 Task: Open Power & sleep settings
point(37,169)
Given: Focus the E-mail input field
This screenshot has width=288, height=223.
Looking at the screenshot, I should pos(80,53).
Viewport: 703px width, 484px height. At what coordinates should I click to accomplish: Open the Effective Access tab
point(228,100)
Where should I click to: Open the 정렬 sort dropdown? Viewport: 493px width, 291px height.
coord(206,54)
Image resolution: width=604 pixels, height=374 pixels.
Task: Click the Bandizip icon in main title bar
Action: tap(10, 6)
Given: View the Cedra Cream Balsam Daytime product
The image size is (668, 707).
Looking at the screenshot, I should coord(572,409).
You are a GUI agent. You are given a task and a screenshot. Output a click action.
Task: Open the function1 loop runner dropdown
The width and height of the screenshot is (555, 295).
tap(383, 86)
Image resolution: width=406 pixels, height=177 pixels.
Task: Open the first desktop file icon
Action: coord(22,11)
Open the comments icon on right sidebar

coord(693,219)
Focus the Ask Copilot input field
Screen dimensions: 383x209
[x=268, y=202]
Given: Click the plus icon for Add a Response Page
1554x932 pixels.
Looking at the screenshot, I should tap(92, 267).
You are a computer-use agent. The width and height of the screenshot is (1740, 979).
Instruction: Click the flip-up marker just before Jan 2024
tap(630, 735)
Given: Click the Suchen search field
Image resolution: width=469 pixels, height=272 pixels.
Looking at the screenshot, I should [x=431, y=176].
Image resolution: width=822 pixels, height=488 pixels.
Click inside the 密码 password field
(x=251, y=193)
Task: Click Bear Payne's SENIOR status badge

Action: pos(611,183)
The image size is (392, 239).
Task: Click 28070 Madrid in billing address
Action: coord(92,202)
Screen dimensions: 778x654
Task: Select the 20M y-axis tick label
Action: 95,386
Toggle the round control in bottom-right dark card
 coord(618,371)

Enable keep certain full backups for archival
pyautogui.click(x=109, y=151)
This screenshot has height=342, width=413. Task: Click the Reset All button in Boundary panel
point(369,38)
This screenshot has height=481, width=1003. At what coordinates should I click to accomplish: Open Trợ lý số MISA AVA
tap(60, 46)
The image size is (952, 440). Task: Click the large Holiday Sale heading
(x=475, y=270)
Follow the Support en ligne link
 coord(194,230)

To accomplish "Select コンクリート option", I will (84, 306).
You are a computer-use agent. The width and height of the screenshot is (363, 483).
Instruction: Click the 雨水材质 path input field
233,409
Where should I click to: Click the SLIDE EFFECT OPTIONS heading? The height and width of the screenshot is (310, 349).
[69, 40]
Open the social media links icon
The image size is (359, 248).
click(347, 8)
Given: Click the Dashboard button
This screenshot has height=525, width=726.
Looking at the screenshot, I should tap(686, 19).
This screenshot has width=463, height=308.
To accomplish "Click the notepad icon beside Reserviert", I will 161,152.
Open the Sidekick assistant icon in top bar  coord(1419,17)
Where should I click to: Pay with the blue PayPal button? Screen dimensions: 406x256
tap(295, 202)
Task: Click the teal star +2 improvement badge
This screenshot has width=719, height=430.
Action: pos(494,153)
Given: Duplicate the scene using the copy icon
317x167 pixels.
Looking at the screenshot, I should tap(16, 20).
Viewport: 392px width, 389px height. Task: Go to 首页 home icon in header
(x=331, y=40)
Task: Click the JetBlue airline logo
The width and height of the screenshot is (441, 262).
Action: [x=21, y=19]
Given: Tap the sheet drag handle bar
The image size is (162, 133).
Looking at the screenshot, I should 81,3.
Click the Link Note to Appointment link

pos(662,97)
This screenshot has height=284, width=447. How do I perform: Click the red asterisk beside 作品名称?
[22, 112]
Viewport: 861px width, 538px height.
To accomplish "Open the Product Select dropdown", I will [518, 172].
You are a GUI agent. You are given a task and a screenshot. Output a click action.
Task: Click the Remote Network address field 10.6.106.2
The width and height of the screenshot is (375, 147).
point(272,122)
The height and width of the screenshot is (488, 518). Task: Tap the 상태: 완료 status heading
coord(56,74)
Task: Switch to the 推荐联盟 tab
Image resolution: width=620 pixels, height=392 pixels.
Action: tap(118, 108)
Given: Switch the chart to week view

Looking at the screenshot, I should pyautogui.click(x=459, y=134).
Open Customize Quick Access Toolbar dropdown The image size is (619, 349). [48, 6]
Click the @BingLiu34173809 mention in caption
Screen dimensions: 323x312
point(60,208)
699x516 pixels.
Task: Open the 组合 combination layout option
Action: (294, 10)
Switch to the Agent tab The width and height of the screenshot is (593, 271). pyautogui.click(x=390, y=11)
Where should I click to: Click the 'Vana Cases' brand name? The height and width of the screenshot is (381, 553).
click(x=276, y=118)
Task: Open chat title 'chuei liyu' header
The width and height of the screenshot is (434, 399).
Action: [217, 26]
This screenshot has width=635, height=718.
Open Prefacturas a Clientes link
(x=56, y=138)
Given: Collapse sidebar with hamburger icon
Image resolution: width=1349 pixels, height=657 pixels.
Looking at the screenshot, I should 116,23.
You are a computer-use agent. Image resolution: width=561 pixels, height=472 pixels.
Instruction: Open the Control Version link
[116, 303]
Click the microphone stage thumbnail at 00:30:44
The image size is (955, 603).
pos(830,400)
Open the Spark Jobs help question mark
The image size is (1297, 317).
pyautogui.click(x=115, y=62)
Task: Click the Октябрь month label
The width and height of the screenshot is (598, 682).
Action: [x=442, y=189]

--

> _WHAT TO DO_: All lines that hold the word "computer" should be copied from the data.

> _RESPONSE_:
You are a computer-use agent. The width and height of the screenshot is (1740, 979).
You are a computer-use agent. The width and height of the screenshot is (363, 483).
You are a computer-use agent. Image resolution: width=561 pixels, height=472 pixels.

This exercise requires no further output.